Exercise directions: Print the listing below verbatim, from the line with "You are a computer-use agent. Image" to the line with "[x=200, y=110]", both included, and nothing else.
# Start of Material
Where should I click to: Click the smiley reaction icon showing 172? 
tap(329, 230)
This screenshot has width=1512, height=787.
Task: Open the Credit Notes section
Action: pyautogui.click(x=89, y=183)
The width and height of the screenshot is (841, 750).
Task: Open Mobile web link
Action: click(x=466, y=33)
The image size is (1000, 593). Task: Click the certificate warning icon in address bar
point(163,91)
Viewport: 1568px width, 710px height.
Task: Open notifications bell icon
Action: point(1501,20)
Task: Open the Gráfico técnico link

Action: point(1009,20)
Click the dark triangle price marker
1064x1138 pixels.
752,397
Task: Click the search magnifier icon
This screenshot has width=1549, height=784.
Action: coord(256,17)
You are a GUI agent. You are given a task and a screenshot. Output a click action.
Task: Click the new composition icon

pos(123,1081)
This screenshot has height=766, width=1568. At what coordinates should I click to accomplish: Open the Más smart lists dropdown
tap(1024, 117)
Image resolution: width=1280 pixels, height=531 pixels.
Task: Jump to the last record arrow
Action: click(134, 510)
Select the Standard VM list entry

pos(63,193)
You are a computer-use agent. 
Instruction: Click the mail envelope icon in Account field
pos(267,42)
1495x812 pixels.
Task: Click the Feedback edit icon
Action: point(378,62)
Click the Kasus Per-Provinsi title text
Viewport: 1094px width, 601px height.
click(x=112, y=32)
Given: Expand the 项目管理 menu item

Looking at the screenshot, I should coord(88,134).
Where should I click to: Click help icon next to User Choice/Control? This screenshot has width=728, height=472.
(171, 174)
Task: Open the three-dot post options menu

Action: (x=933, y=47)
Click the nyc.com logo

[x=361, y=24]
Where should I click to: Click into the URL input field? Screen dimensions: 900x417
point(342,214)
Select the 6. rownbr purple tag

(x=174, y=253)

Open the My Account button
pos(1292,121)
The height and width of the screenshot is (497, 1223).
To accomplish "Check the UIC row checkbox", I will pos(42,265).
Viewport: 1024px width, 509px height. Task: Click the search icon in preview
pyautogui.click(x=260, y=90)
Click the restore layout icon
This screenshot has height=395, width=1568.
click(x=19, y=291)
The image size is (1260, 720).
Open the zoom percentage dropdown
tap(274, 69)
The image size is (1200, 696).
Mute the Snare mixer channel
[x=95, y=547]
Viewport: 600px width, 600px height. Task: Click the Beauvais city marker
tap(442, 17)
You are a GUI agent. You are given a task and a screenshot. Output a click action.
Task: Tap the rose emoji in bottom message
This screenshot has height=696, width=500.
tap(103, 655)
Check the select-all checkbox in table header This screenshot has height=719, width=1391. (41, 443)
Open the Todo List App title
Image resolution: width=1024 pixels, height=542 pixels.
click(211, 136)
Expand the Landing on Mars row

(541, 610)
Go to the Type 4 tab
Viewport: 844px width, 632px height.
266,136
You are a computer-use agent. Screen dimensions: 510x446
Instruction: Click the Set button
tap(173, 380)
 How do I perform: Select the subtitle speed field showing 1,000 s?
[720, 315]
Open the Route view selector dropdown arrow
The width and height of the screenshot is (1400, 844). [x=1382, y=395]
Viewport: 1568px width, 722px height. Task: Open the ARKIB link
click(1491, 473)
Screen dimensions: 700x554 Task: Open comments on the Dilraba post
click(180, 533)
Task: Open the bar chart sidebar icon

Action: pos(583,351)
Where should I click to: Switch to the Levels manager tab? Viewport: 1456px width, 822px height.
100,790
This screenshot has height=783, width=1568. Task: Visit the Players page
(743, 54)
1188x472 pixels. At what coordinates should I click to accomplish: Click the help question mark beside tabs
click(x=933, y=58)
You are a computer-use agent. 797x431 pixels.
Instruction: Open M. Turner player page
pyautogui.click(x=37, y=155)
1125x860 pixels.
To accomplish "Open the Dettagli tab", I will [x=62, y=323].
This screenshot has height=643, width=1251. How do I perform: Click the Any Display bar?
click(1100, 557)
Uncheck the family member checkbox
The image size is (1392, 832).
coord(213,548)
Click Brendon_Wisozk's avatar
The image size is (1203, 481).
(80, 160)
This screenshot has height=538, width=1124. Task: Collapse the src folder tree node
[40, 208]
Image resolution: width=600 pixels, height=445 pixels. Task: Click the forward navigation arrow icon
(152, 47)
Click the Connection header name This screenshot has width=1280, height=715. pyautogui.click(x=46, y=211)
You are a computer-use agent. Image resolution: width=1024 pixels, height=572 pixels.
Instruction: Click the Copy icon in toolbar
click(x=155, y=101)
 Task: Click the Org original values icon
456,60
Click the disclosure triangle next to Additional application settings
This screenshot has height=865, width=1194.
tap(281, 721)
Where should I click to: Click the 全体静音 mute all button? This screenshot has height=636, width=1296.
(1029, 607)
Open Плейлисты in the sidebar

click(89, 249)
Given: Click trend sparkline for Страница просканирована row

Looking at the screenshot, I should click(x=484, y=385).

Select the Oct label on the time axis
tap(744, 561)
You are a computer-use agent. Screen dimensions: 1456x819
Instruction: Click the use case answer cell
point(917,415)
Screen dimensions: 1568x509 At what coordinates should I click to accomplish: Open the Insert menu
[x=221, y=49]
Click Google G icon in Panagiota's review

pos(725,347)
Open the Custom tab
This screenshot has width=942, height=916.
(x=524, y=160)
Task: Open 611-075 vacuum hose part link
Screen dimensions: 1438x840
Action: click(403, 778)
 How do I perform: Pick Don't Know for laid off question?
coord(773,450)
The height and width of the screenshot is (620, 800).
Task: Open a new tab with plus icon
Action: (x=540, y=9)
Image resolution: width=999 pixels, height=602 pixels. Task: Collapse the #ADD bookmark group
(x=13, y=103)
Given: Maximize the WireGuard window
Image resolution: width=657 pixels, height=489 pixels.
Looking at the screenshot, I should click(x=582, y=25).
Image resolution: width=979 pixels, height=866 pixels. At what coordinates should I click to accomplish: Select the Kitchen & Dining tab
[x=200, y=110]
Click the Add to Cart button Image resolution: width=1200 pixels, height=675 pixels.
# End of Material
Task answer:
You are a computer-use agent. Image resolution: width=1024 pixels, height=572 pixels.
Instruction: Click the Copy icon in toolbar
click(x=155, y=101)
 Task: Click the Org original values icon
456,60
Click the disclosure triangle next to Additional application settings
This screenshot has height=865, width=1194.
tap(281, 721)
Where should I click to: Click the 全体静音 mute all button? This screenshot has height=636, width=1296.
(1029, 607)
Open Плейлисты in the sidebar

click(89, 249)
Given: Click trend sparkline for Страница просканирована row

Looking at the screenshot, I should click(x=484, y=385).

Select the Oct label on the time axis
tap(744, 561)
You are a computer-use agent. Screen dimensions: 1456x819
Instruction: Click the use case answer cell
point(917,415)
Screen dimensions: 1568x509 At what coordinates should I click to accomplish: Open the Insert menu
[x=221, y=49]
Click Google G icon in Panagiota's review

pos(725,347)
Open the Custom tab
This screenshot has width=942, height=916.
(x=524, y=160)
Task: Open 611-075 vacuum hose part link
Screen dimensions: 1438x840
Action: click(403, 778)
 How do I perform: Pick Don't Know for laid off question?
coord(773,450)
The height and width of the screenshot is (620, 800).
Task: Open a new tab with plus icon
Action: (x=540, y=9)
Image resolution: width=999 pixels, height=602 pixels. Task: Collapse the #ADD bookmark group
(x=13, y=103)
Given: Maximize the WireGuard window
Image resolution: width=657 pixels, height=489 pixels.
Looking at the screenshot, I should click(x=582, y=25).
Image resolution: width=979 pixels, height=866 pixels. At what coordinates should I click to accomplish: Select the Kitchen & Dining tab
[x=200, y=110]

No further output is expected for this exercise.